Fuller, whose taste obviously ran to younger men, frequented classes and events on the University of Chicago campus and was a regular at the studios of Lorado Taft, often dining with the young students. He also made regular trips to the Indiana Dunes as a guest of a U.C. professor and his wife, and is remembered there affectionately by gay writer/artist Mark Turbyfill in his unpublished memoirs. ( Fuller described himself as "an old satyr" to Turbyfill. ) It was his habit to "cruise" the beaches in the afternoons. In a volume of reminiscences, published by Anna Morgan after Fuller's death, one young man recounts how Fuller tracked him down after such an afternoon on the Dunes. They had not exchanged names, but the young man had mentioned he was transferring to the University of Illinois from De Pauw University that Fall and Blake tracked him down through the registrars of both schools. That young man, William Emery Shepherd, would later accompany Fuller on his last return trip to Europe. This trip provided the material for Fuller's final novel ( Gardens of This World ) on the theme he began with his first book, The Chevalier of Penseri-Vani ( 1892 ) .
Read Between the Lines
I am still working my way through the 1,000-or so pages of Women Building Chicago 1790-1990: a Biographical Dictionary ( Indiana University Press, $75.00 ) . As I noted in an earlier column only four women were indexed under "lesbians"; however, women-loving-women lurk in pages throughout the book.

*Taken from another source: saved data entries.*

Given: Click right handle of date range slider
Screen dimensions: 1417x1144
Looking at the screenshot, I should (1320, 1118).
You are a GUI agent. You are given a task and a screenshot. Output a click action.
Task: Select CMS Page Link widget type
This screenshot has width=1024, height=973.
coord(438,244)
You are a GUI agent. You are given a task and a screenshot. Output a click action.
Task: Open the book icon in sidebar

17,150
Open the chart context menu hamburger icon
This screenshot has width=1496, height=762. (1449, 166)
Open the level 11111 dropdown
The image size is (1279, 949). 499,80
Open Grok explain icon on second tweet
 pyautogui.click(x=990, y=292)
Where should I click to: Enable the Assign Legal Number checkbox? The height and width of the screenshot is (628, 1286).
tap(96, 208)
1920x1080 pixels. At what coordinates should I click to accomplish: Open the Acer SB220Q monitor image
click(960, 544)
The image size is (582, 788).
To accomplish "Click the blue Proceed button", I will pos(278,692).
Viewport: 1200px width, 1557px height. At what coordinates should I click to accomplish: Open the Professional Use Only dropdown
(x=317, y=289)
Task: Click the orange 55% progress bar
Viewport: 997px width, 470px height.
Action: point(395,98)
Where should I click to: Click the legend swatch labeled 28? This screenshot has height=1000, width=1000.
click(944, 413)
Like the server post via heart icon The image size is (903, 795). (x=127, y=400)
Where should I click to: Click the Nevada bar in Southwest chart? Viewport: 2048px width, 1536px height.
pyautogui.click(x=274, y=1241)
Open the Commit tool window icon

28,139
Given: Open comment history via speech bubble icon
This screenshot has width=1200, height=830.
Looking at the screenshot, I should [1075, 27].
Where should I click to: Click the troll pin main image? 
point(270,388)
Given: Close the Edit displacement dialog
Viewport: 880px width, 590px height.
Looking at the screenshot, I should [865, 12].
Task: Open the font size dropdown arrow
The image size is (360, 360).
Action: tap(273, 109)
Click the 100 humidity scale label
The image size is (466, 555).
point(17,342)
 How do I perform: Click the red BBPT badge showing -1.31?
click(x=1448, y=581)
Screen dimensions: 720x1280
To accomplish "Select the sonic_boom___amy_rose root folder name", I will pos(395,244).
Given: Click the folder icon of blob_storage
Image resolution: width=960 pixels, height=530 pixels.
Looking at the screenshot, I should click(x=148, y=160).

Some are alluded to in Shultz's introductory essay as "...women ( who ) lived together quietly and unflamboyantly." The difficulty, of course, is the baggage accompanying the term "lesbian." Historians hesitate to apply to these women, a word ( and a hazily defined one at that ) not in use in earlier centuries. But many of subjects lived well into the latter half of the 20th century when writers such as Rita Mae Brown, Blanche Weisen Cook and Lillian Faderman popularized a more inclusive and political definition of lesbian. So the editors do not call the 30-year relationships of Frances Willard and others by the dreaded "L" word. But there are delightful discoveries like artists Kathleen Blackshear and Ethel Spears, even art historian Tee Corrine was not aware of. There are other entries that ignore the whole issue altogether, never mentioning partnerships...whether known or unknown by the contributors, I can't say. One omission concerns a woman who gave me a reference to law school at a time when I was aware that her partner was on the faculty at Northwestern. At least her biographical entry does not have the rubber stamp "and she never married."